Fisheries resource is a renewable resource, thus the number of fish stock in the sea will constantly grow until the limit of environmental carrying capacity. However, the additional rate of total fish population truly depends on the internal factor of the fish and external environmental factor. In addition to those two factors, human as an actor taking benefits from fisheries resource will truly influence. Human behavior in exploiting fisheries resource will contribute to influence the number of fish stock in the sea. Population growth rate will continuously increase and will decrease after reaching the optimum point of its growth, while the human behavior in extracting fisheries will constantly increase as long the business player still sees the advantage from the activity of catching fish. At the end of the time there will be an economic inefficiency since the business player does not get an optimum advantage from the activity of fisheries resources extraction (Suhana, 2009). Taking into account the condition of capture fisheries above so that the alternative to illustrate fisheries sector is through the way of sustainable capture fisheries management, and the development of aquaculture.
Seaweed is one of strategic commodities in the program of fisheries revitalization excludes shrimp and salmon. Indonesia's area for seaweed farming activity was 1,110,900 ha, but seaweed farming development just utilized it for only 222,180 ha (20% from potential area). The most favorite seaweed is Euchema spinosum, Euchema cottonii and Gracilaria sp. In addition to be food sources, according to the research result, seaweed also can be utilized as a source of energy, namely as biofuel material. That was what delivered by the Minister of Maritime Affairs and Fisheries Freddy Numbery during the opening of Seaweed International Business Forum and Exhibition in Makassar, South Sulawesi (28/10/08). The existence of seaweed as an energy alternative source is a new thing that must be supported and developed.

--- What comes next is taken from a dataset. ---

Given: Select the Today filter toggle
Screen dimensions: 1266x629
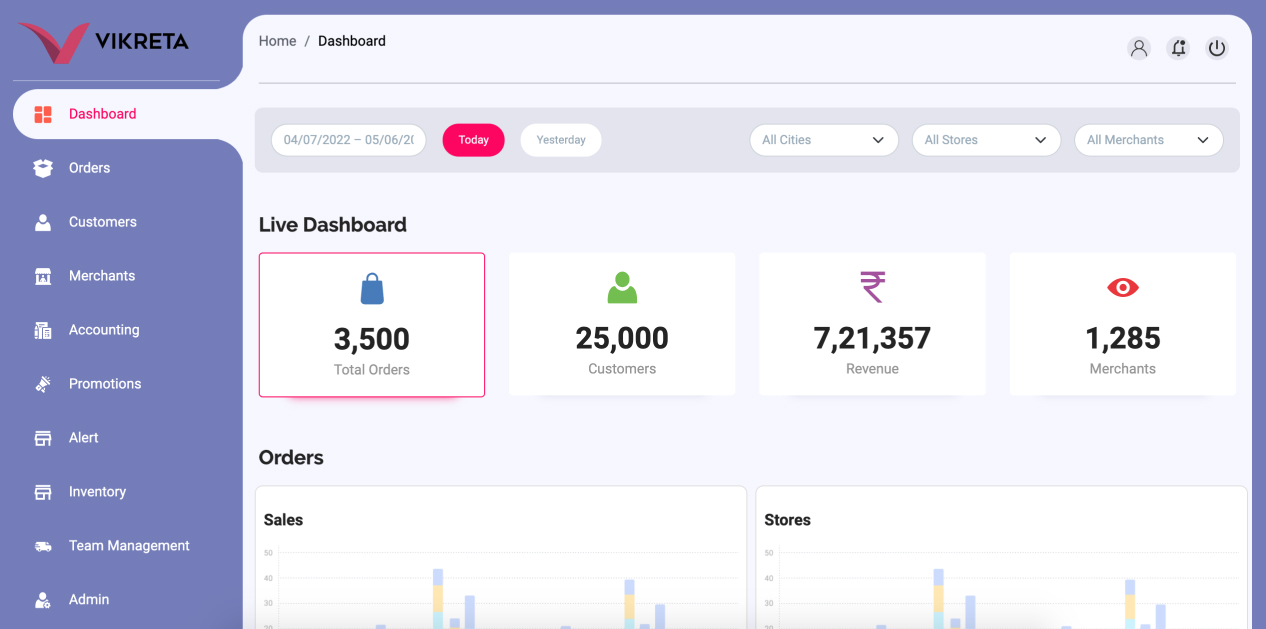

Micro algae as a biodiesel are considered more competitive than another commodity. In which, 1-ha micro algae land can produce 58,700 liters (30% oil) per year or higher than corn (172 liters/year) and palm oil (5,900 liters/year) (Directorate General of Aquaculture)

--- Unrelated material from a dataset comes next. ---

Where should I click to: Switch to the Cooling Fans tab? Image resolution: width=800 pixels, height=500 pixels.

Kupang district is an island area having coastal length by 26 Km, in which having a big potential for fisheries development such as for seaweed farming development. According to the data from East Nusa Tenggara Maritime Affairs and Fisheries Service in 2016, potential
and production rate of seaweed was in the first rank compared to other Districts/Cities in East Nusa tenggara Province, in which the potential for seaweed farming was 8,890.5, while those have been utilized was by 1,259.3 ha (13.9) with the total dried seaweed production by 860,307 ton (DKP NTT, 2017).

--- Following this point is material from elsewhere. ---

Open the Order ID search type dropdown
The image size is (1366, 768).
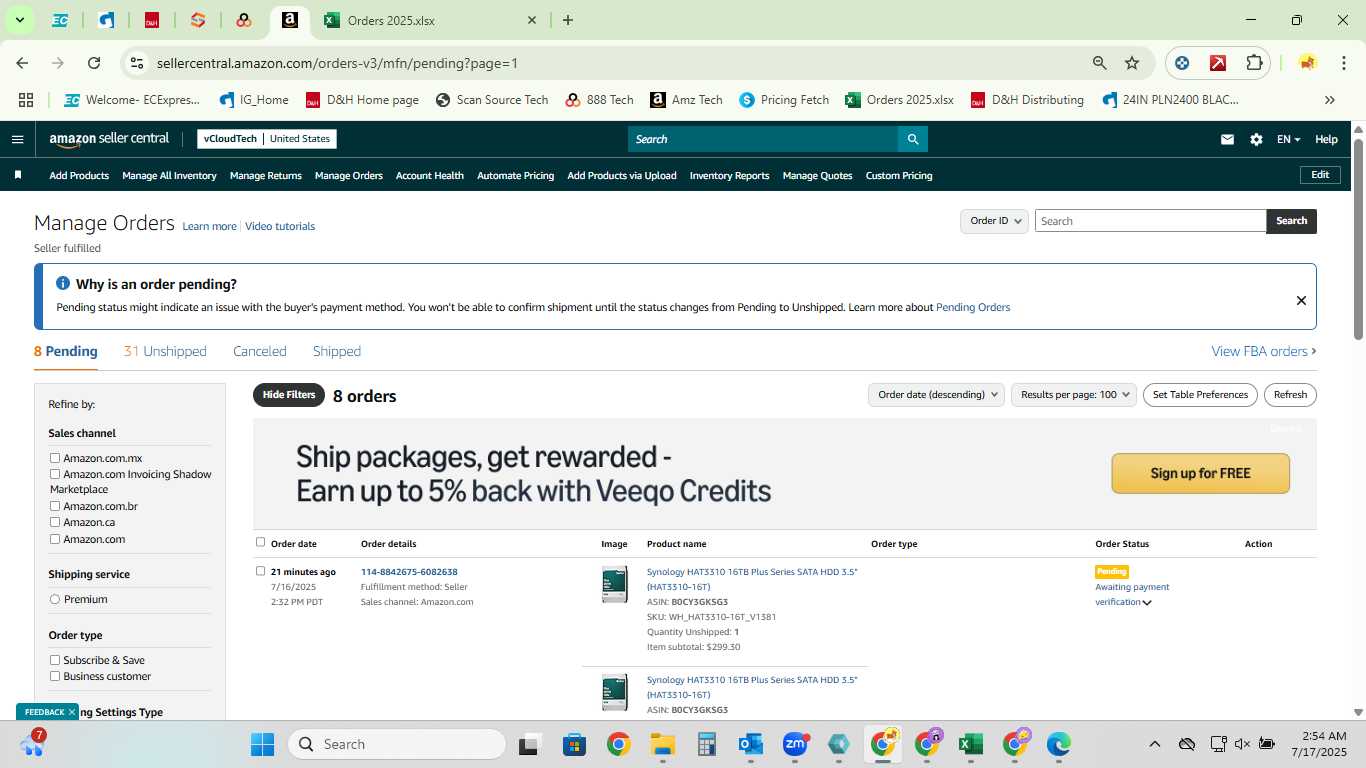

Seaweed farming business in Kupang district is conducted by household, in which all family members both husband, wife and children are actively getting involved in every stage of business activities, started from preparing farming area until taking the result, the average total of working hours (Tot Jk) for woman is 210.47 and for man is 218.77, while children is surely shorter by only 68.13 (Sunadji et.al. 2012).
The regulation of Kupang Government through Kupang Maritime Affairs and Fisheries service has been executed includes the policy capital assistance, training on seaweed farming business, post-harvest management, but all of them are still partial in nature. In respect of the explanation above so it needs to conduct a research on the policy simulation of seaweed farming development in Kupang district, East Nusa Tenggara province with Household economics approach. The problem of this research is what policy alternative is which can be practiced to increase seaweed farmer's income. While the objective of this research was analyzing policy alternative which can be conducted to increase seaweed farmer's income.
METHODS OF RESEARCH
This research was undertaken on March until July 2017. It took Kupang District of east Nusa Tenggara Province as the location under the consideration that Kupang District was the biggest seaweed producer in East Nusa Tenggara Province. Population of this research was a seaweed farmer as a breadwinner running seaweed farming business in the waters (not a pond), managing his own business and domiciled in the coastal zone of Kupang District. The number of seaweed farmer was about 1,073 Head of Households (KK) spread in 4 sub-districts. The number of the sample, according to Slovin's formulation, amounted to 136.4 or rounded off to 136 farmers. According that calculation, it was designated at least 136 farmers and determined 140 farmers, and to decide the number of sample in each subdistrict (sub-population) was used 'sample fraction' by taking into account the number of sample and the number of population using a formulation proposed by Nazir, 1988.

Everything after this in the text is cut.